AuthorMcManus, Brian

Brian McManus [*]

This paper considers the optimal two-part pricing strategy of a monopolist whose customers collude when they purchase the firm's product. In contrast to the sentiment in the existing price discrimination literature, I find that a monopolist's profit can actually increase when consumers share its good. When transaction costs for collusion are zero the firm can extract the full consumer surplus through two-part prices. When transaction costs are positive or there are a substantial number of consumers without access to resale, the firm may be hurt by arbitrage.

  1. Introduction

    A standard assumption for models of price discrimination is that consumers are unable to engage in side transactions after they have purchased a firm's product. This assumption generally helps the firm screen its customers on the basis of their observed or unobserved characteristics. Restrictions on arbitrage are appropriate for many markets. [1] In Walter Oi's (1971) classic example of separate amusement park admission and ride prices, it is hard to imagine a situation in which many consumers can use tickets for rides when only one person is admitted to the park. But surely it is possible for two households to consider buying a lawnmower or theater subscription jointly to avoid the expense of each purchasing independently. Since Oi dissected the "Disneyland dilemma," it has been suggested (but never proven) that such cooperation among consumers would diminish the monopolist's ability to win high profit through nonlinear prices. Oi writes:

    A two-part tariff wherein the monopolist exacts a lump sum tax for the right to buy his product can surely increase profits. Yet, this type of pricing is rarely observed. That apparent oversight on the part of the greedy monopolist can partially be explained by the inability to prevent resale. If transaction costs were low, one customer could pay the lump sum tax and purchase large quantities for resale to other consumers. (1971, p. 88) [2]
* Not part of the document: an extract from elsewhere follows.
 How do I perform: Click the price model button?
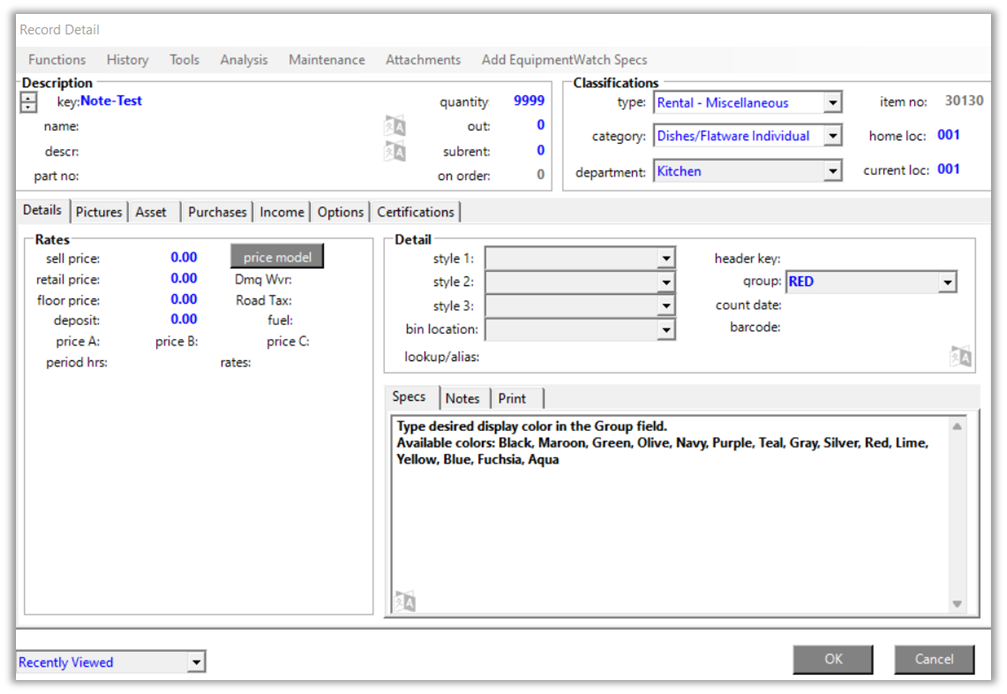pyautogui.click(x=277, y=257)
    Similar arguments are presented in Phlips (1983), Tirole (1988), and Wilson (1993).

    In this paper I investigate firm profit and social welfare when consumers can engage in side transactions. A simple model is used to demonstrate that there are situations in which the profit of a monopolist that sets two-part prices can increase in the presence of post-sale arbitrage among consumers. The analysis below is divided into two scenarios. In the first, two consumers are able to engage in (costly) side transactions and they are the only individuals eligible to purchase from a monopoly firm. The firm is typically able to increase its profit relative to a model without arbitrage, but there are some (fairly limited) circumstances under which the firm is hurt by collusion between consumers. Profit only falls when transaction costs are neither too large nor too small and demand is appropriately behaved. In the second situation a pair of consumers can costlessly share a monopolist's product, but a number of independent consumers also demand the firm's good. Firm profit increases when the size of the popul ation that cannot engage in side transactions is not too large or when the firm would have sold only to high-demand consumers in a market without arbitrage.
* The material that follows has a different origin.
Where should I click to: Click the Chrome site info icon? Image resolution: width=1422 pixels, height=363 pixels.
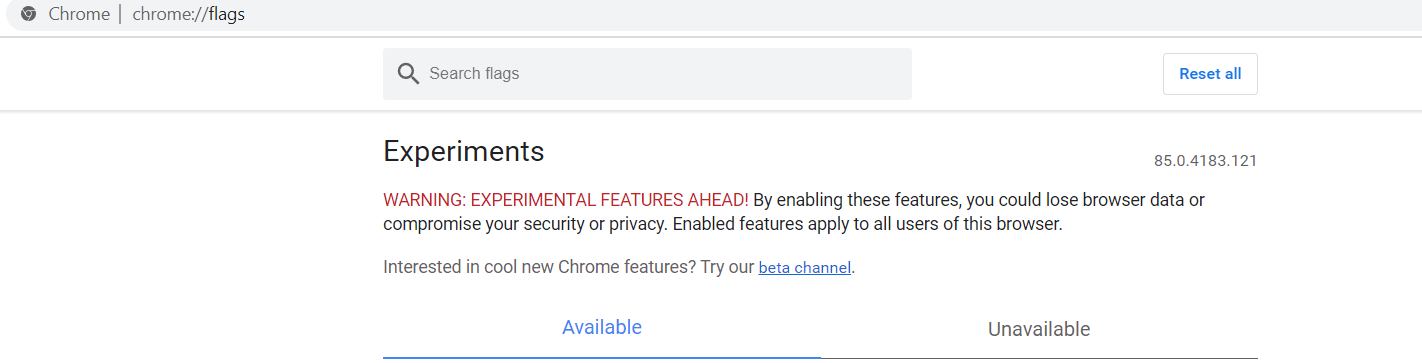tap(28, 14)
    Previous research on price discrimination that has included side transactions or consumer coalitions has found that a monopolist's profit is reduced by the possibility of arbitrage. Alger (1999) submits a model in which a firm offers price/quantity bundles to consumers who can buy cooperatively and purchase multiple bundles. Alger finds that the introduction of multiple and joint purchasing increases the ability of consumers to retain surplus (relative to discriminatory pricing without arbitrage), but there are several differences between her model of cooperative purchase and the analysis below. First, Alger uses general nonlinear pricing (i.e., the firm offers a menu of discrete price/quantity bundles) rather than two-part prices. Second, coalition formation is costless when occurring among consumers with identical demand but prohibited otherwise. I specify below that the two consumers who are able to collude have different demand curves and that arbitrage may require the payment of a positive transaction co st. Third, Alger retains individual participation constraints for independent purchase. Any offered bundle that might be shared must leave a consumer with a nonnegative surplus if the bundle is purchased and consumed independently. In this paper I permit the monopolist to offer pricing arrangements that return nonnegative surplus only under joint purchase.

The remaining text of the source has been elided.